Les cinéastes dont l’oeuvre et les films, depuis leurs débuts , puisent comme on l’a dit dans le passé pour faire écho au présent , confirment dans le dossier de presse du film , dans leur déclaration d’intention, les raisons qui les ont conduits à adapter le Décameron de Boccace « Nous avions envie de nous rapprocher des jeunes d’aujourd’hui et du présent difficile qui est le leur – nous les cotoyons dans nos familles , dans les rues, lors de nos voyages – C’est alors, qu’un projet abandonné est réapparu avec force : dans la ville de Florence dévastée par la Peste, Dix jeunes , refusent de céder à la noirceur qui les mine de l’intérieur et qui leur ôte toute envie de vivre , ils quittent la ville et s’en remettent aux forces de la nature et de l’imagination (… , en effet , hier comme aujourd’hui , la peste peut prendre mille visages (…) nos contes italiens racontés avec notre langage , c’est cela : la peste , les jeunes qui se rebellent et les histoires fabuleuses évoquées qui battent d’un même cœur (…) les œuvres dont nous nous inspirons , nous les considérons comme un élément pour parler de nous, de nos angoisses , de nos désirs (…) pour nous, ce film est un hommage à la femme . Ce sont elles qui décident de partir , et ce sont elles qui racontent les cinq nouvelles », expliquent-ils . Des récits qui « font appel à l’art et à l’imagination . Avec une grande liberté de tous le sentiments. La morale ? Il n’y en a pas , si ce n’est que l’amour est possible » , précisent-ils ,encore , refusant qu’on puisse la voir intervenir , dans le choix des récits.
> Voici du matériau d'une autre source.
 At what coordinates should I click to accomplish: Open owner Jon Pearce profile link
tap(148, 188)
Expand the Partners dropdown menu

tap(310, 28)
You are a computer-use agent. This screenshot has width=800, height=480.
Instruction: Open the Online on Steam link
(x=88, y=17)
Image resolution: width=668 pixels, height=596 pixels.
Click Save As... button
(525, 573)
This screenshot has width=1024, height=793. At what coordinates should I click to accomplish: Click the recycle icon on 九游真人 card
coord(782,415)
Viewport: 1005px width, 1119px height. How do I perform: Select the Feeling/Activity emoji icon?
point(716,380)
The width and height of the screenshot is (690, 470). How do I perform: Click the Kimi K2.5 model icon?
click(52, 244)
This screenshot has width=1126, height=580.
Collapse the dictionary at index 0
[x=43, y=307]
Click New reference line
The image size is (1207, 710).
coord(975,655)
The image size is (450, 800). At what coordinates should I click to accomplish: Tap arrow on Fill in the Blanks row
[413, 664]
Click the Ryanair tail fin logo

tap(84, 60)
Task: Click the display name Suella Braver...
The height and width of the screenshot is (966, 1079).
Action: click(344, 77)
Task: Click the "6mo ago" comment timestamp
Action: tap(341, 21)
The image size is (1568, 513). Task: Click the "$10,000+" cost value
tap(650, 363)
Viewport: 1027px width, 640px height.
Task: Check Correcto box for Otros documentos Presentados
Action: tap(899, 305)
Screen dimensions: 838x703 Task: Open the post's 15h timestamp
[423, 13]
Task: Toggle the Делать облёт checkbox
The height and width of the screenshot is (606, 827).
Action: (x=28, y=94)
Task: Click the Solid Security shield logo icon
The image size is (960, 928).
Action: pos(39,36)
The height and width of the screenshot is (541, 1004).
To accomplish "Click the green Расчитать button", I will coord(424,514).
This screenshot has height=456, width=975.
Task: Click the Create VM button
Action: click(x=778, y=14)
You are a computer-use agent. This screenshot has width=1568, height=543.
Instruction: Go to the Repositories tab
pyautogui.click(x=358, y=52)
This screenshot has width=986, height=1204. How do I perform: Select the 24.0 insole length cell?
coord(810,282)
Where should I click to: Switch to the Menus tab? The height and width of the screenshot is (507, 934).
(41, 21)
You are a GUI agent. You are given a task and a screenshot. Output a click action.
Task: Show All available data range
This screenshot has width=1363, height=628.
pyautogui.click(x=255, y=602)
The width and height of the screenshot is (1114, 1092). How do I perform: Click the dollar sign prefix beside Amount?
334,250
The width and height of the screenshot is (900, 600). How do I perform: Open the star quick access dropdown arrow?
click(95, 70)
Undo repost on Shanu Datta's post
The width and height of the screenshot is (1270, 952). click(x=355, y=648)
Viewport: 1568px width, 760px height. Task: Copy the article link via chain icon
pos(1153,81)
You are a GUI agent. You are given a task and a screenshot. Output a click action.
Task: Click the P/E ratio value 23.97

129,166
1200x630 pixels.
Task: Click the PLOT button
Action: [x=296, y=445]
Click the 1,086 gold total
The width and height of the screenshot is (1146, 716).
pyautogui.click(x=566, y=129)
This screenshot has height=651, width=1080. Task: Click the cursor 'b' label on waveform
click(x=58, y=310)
Des récits qui déclinent, avant tout , les multiples expériences et visages de l’amour . Celui qui peut devenir salvateur ( la femme malade abandonné par son mari ressusictée à la vie par l’amour d ‘un autre ), ou cruel et monstrueux comme l’est le mari du second récit. Celui qui peut être miné par la jalousie , les différece sociales et religieuses ,comme dans le troiséme conte . Tandis que dans le quatrième, c’est le désir de la chair qui éclate en libérateur dans un couvent , et enfin , c’est d’amour absolu qu’il est question , de main tendue et de faute pardonnée quand elle est faite ou dictée par l’amour, comme dans le dernier récit . On vous laisse le plaisir de découvrir, tout celà…
(Etienne Ballérini)
CONTES ITALIENS de Paolo et Vittorio Taviani – 2015-
Avec : Vittoria Puccini , Riccardo Scamarccio , Kim Rossi Stuart , Michele Riondino , Carolina Crescentini , Jasmine Trinca , Lella Arena …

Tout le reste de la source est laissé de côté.